**TASK REQUIREMENTS**
Reproduce verbatim every line of the records from the one containing "Task: Visit the @ndigobunting profile link" down to the one containing "Action: pyautogui.click(x=265, y=449)", both lines included.

**RECORD LIST**
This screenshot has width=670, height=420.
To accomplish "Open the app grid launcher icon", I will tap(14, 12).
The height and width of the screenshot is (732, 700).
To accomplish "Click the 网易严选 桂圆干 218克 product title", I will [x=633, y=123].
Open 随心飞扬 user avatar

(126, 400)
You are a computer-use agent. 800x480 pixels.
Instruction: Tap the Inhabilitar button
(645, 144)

* * *

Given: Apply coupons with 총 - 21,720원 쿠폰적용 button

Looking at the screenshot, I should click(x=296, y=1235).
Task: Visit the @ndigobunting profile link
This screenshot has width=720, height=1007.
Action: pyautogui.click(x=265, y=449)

==

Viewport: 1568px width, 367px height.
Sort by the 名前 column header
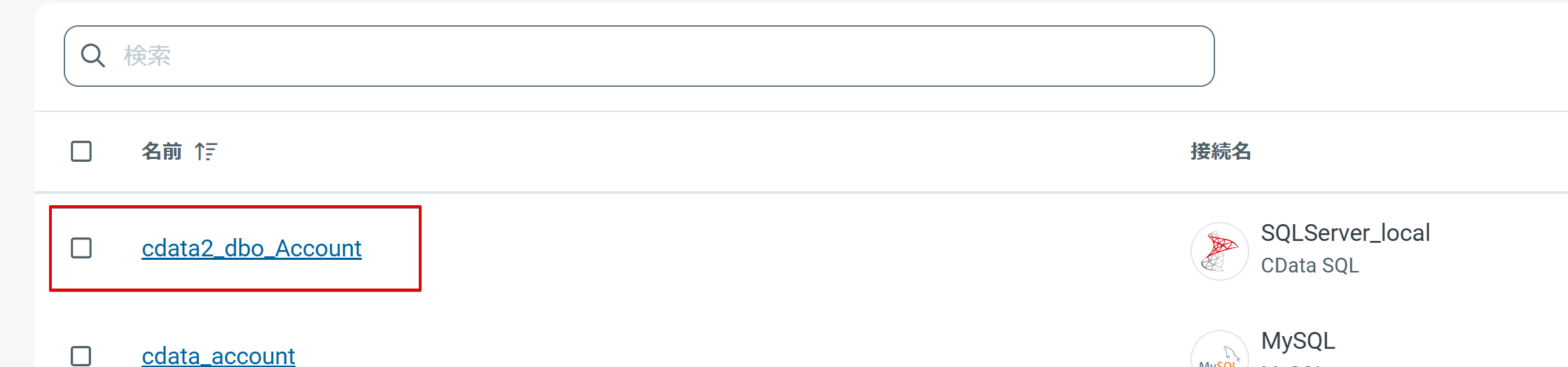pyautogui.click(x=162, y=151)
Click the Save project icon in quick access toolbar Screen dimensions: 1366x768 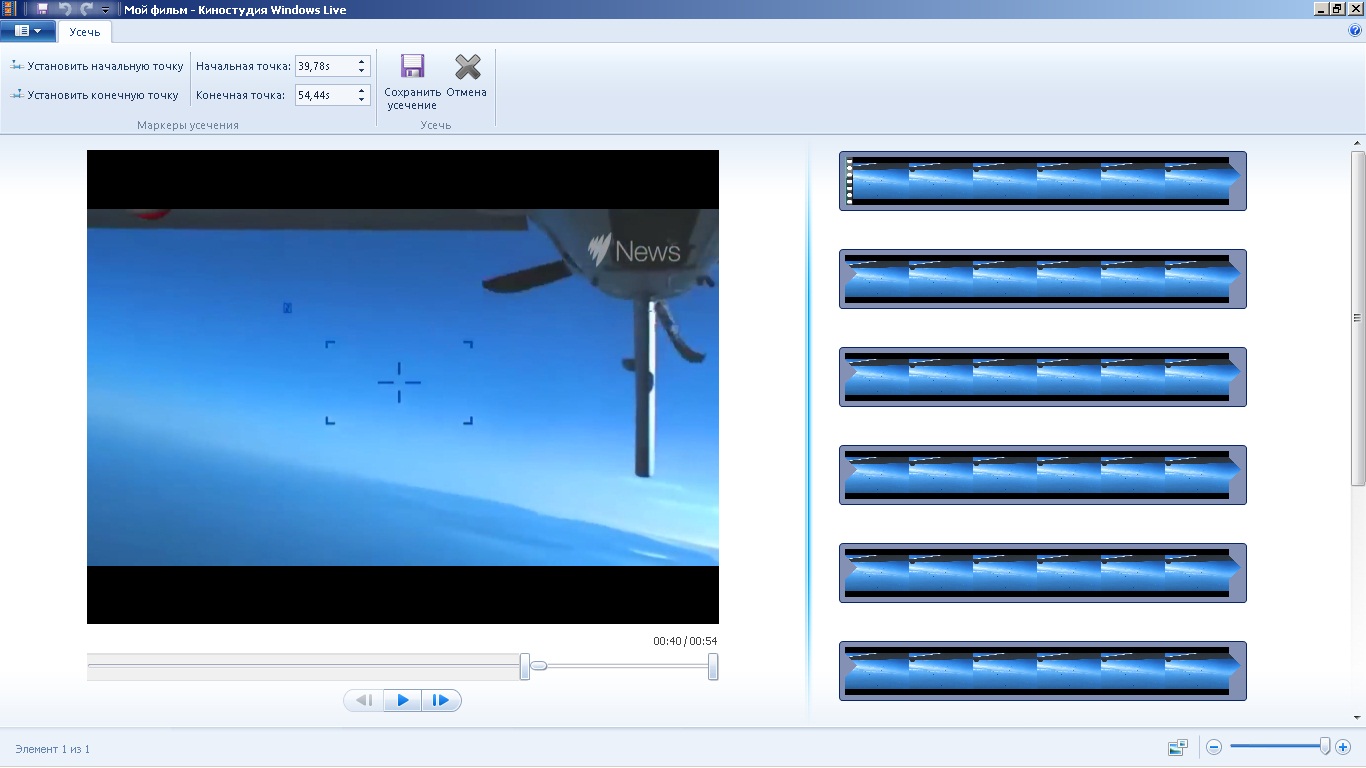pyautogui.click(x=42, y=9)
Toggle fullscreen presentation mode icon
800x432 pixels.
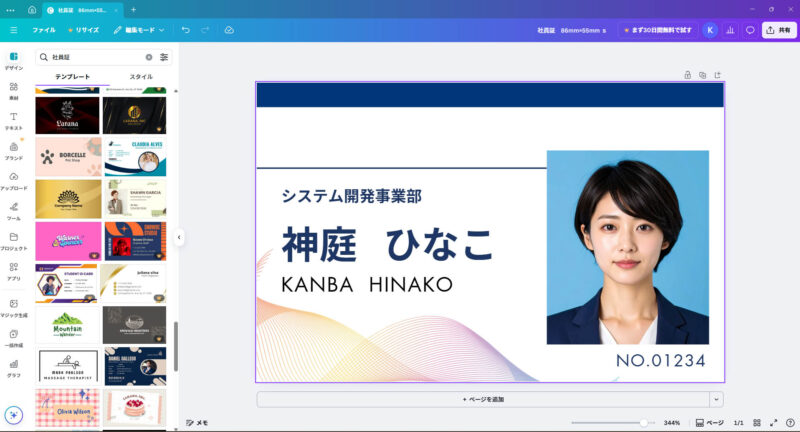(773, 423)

**TASK RESULT**
Task: Visit the @ndigobunting profile link
This screenshot has width=720, height=1007.
Action: pyautogui.click(x=265, y=449)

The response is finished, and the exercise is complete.